Ontology Pipelines with ROBOT and SPARQL¶
Warning¶
These materials are under construction and may be incomplete.
Prerequisites¶
- Install ROBOT so you can use it outside of Docker (scroll down to the end of the ROBOT page to find the Windows instructions)
- Optional Install ODK. The ODK includes ROBOT. In the more advanced parts of the course, you will need the ODK installed for some of the other dependencies it includes, and for Windows users it is often easier to follow the tutorials from inside the docker container rather than the Windows CMD.
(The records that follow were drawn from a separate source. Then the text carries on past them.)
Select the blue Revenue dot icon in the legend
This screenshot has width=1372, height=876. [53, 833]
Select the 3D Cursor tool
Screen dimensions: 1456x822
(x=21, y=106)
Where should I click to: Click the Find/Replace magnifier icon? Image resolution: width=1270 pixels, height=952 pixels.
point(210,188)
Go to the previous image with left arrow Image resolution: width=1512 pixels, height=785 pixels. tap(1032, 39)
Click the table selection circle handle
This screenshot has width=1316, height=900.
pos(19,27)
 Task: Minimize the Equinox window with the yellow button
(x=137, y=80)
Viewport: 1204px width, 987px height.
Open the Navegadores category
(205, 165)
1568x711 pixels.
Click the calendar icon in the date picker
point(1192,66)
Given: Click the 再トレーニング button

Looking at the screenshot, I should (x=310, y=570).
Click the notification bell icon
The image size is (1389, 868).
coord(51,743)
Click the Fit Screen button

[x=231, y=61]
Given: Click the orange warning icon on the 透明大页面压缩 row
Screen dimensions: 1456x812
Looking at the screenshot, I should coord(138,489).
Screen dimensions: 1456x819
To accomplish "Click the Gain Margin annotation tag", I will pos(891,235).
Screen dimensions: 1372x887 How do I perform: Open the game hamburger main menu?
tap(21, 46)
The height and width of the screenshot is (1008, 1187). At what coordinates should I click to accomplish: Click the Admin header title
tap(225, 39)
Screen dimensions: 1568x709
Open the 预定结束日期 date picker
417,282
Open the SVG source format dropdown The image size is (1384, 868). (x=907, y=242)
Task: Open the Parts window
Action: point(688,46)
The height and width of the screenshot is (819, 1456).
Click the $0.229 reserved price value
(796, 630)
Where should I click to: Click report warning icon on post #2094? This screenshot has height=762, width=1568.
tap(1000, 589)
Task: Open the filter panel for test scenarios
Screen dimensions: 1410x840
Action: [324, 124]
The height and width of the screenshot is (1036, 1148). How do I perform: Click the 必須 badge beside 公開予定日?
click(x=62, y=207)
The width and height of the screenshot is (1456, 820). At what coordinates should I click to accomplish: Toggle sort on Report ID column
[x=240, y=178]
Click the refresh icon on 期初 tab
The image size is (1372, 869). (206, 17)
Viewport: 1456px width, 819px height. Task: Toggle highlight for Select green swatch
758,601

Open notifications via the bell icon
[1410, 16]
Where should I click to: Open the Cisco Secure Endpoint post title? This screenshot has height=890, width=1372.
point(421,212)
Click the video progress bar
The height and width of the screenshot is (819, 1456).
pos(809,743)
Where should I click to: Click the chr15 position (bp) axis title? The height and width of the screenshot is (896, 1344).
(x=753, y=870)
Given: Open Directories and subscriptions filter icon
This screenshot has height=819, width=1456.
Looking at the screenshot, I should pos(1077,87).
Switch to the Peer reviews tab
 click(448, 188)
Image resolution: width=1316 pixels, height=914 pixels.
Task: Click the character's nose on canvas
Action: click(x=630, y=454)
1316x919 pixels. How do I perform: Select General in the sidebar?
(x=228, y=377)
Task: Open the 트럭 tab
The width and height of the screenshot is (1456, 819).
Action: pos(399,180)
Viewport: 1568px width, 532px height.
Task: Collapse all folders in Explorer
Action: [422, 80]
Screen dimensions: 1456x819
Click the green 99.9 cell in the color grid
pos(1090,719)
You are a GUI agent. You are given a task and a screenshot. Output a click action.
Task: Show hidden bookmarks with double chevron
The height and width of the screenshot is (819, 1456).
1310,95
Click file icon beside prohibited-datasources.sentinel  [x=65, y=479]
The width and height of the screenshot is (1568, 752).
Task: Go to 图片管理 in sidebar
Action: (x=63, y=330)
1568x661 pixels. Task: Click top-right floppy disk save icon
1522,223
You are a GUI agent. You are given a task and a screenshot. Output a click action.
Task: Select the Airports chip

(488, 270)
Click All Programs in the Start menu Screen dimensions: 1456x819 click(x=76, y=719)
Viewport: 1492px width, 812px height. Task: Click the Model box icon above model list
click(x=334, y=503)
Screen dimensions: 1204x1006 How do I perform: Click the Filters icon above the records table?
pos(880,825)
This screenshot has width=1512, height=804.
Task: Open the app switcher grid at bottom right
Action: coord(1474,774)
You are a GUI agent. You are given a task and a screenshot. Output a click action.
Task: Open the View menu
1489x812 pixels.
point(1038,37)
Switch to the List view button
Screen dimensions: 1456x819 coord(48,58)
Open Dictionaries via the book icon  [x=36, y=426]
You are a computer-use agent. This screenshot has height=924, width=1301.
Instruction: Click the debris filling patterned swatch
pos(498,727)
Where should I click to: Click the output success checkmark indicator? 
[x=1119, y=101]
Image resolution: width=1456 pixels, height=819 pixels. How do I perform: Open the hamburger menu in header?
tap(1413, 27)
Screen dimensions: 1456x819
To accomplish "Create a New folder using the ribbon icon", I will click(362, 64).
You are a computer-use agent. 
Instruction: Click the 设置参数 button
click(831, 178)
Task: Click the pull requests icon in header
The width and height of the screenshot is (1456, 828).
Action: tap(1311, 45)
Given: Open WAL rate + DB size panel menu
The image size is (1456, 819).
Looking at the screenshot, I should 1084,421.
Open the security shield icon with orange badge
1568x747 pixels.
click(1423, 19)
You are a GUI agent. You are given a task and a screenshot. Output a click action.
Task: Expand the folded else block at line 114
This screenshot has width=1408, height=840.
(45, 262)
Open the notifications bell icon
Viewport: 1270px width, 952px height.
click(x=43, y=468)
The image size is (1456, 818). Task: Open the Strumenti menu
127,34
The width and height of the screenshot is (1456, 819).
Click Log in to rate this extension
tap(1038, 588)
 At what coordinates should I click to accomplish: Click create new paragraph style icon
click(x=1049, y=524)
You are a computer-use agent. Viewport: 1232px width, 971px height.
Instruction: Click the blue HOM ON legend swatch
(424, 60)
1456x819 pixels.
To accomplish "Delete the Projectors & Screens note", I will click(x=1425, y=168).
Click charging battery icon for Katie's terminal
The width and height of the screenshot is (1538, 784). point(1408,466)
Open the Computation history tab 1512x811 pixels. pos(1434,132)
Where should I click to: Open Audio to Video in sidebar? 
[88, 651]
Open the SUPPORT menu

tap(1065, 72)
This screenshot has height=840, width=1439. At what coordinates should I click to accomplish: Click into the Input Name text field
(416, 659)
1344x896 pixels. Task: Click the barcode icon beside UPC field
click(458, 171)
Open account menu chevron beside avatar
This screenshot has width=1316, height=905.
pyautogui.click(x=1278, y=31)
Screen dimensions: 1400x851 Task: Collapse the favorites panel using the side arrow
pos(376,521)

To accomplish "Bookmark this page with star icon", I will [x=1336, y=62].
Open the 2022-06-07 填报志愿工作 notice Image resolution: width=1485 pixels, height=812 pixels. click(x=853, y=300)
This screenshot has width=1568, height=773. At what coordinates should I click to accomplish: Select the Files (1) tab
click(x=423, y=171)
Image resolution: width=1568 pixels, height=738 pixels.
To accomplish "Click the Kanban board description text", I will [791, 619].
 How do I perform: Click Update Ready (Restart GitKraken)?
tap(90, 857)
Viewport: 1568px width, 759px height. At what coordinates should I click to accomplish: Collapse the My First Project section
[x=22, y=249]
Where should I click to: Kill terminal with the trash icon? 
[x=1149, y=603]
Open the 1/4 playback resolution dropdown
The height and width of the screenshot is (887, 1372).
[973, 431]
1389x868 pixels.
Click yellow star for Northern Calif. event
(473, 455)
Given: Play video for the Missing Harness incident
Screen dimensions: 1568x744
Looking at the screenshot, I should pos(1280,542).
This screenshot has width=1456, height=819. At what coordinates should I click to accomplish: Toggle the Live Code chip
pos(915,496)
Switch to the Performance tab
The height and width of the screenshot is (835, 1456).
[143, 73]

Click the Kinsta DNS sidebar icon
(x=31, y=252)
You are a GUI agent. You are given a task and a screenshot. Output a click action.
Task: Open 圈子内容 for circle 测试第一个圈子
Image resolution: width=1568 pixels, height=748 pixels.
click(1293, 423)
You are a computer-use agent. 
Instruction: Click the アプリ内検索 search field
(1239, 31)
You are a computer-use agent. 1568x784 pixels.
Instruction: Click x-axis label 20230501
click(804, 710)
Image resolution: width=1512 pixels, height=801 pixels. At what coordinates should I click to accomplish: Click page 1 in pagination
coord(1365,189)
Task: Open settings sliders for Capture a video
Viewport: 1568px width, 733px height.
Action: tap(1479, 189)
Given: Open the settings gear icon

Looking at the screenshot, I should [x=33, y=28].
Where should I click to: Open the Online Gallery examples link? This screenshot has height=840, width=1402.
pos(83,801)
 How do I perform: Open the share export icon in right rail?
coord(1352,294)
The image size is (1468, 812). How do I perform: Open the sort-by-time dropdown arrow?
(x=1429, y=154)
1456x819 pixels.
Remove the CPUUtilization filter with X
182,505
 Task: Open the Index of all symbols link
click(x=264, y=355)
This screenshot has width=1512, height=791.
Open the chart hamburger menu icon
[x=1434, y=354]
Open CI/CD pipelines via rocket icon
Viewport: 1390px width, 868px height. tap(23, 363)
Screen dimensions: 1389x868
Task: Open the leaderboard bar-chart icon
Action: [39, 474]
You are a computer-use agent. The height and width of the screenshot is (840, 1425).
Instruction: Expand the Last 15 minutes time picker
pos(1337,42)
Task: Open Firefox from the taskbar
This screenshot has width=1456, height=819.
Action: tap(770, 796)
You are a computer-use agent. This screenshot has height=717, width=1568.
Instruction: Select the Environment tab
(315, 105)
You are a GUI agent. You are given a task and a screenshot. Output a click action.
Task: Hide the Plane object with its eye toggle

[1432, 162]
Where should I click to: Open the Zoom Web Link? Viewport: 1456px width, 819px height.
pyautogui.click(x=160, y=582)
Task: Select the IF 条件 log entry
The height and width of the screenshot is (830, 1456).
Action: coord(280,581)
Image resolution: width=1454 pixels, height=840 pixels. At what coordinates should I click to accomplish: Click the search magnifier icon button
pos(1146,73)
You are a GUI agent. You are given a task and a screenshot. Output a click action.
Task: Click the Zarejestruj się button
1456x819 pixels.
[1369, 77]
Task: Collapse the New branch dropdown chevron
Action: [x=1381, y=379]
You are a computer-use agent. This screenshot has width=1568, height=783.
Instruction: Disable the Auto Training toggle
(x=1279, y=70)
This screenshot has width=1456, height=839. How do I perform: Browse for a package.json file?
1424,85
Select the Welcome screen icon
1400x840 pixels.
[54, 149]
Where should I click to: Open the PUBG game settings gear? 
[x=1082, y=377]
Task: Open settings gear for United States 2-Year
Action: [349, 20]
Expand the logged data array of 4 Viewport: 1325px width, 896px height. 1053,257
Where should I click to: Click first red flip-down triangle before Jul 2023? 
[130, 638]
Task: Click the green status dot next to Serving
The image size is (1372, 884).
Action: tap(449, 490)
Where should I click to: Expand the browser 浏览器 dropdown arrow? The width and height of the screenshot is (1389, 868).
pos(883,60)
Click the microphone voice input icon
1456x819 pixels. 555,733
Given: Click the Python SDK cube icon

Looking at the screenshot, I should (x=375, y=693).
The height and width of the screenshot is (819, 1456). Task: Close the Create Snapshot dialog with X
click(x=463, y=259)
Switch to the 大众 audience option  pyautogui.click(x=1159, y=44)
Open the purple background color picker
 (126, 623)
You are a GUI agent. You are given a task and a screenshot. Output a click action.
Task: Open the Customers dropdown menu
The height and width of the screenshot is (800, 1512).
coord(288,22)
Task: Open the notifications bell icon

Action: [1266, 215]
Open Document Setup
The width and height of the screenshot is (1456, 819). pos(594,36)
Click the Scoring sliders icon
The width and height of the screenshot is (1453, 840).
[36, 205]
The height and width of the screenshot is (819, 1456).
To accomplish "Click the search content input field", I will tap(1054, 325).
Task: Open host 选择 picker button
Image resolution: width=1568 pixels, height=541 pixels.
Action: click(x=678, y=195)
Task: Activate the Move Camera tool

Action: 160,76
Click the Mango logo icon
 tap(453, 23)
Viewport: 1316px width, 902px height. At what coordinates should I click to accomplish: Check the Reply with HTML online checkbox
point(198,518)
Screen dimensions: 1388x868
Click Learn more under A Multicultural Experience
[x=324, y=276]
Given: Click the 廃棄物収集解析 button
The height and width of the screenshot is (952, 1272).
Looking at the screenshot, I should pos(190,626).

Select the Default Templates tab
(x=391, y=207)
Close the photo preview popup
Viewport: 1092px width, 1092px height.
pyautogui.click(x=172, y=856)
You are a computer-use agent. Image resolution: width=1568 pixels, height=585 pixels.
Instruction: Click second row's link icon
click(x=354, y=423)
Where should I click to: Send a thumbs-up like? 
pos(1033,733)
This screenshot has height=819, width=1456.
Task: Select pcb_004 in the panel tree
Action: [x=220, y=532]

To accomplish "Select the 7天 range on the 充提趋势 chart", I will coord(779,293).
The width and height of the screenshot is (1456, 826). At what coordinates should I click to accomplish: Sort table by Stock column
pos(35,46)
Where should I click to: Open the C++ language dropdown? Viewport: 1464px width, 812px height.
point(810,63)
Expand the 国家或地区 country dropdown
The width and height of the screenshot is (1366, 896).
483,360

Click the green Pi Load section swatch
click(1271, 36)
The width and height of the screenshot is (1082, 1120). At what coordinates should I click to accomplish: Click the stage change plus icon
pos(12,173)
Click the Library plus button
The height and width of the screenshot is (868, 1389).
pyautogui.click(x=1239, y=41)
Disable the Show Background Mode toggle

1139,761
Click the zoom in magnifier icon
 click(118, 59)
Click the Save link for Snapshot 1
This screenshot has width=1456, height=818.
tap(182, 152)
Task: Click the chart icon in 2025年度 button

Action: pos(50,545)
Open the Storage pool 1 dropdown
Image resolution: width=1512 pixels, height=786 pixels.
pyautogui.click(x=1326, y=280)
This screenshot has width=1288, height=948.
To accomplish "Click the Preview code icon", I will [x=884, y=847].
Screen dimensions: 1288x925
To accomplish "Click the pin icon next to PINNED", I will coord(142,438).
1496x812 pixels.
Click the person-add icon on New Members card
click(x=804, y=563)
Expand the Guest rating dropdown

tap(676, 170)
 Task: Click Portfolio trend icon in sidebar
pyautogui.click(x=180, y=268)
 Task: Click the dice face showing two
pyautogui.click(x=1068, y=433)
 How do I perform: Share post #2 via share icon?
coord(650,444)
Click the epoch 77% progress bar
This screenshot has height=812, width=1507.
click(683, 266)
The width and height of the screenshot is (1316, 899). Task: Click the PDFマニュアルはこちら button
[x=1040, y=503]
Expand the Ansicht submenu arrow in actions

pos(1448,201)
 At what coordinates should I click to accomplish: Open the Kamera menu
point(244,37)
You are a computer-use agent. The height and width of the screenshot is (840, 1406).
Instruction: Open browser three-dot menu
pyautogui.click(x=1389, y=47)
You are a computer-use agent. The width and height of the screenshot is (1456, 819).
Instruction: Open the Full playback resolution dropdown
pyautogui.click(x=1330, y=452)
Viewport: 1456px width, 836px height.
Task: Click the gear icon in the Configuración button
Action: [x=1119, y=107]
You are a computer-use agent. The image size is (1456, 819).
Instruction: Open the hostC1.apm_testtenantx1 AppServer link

- Familiarise yourself with the ROBOT documentation, to the point that you are aware of the various commands that exist.
Tutorials¶
- Complete the ROBOT Mini-Tutorial 1 to learn your first ROBOT commands:
convert
,extract
andtemplate
- Complete the ROBOT Mini-Tutorial 2 to learn about
annotate
,merge
,reason
anddiff
- Complete Running Basic SPARQL Queries tutorial (~45 minutes - 1 hour)
What is delivered as part of the course¶
There are two basic ways to edit an ontology: 1. Manually, using tools such as Protege, or 2. Using computational tools such as ROBOT.
Both have their advantages and disadvantages: manual curation is often more practical when the required ontology change follows a non-standard pattern, such as adding a textual definition or a synonym, while automated approaches are usually much more scalable (ensure that all axioms in the ontology are consistent, or that imported terms from external ontologies are up-to-date or that all labels start with a lower-case letter).
Here, we will do a first dive into the "computational tools" side of the edit process. We strongly believe that the modern ontology curator should have a basic set of computational tools in their Semantic Engineering toolbox, and many of the lessons in this course should apply to this role of the modern ontology curator.
ROBOT is one of the most important tools in the Semantic Engineering Toolbox. For a bit more background on the tool, please refer to the paper ROBOT: A Tool for Automating Ontology Workflows.
We also recommend to get a basic familiarity with SPARQL, the query language of the semantic web, that can be a powerful combination with ROBOT to perform changes and quality control checks on your ontology.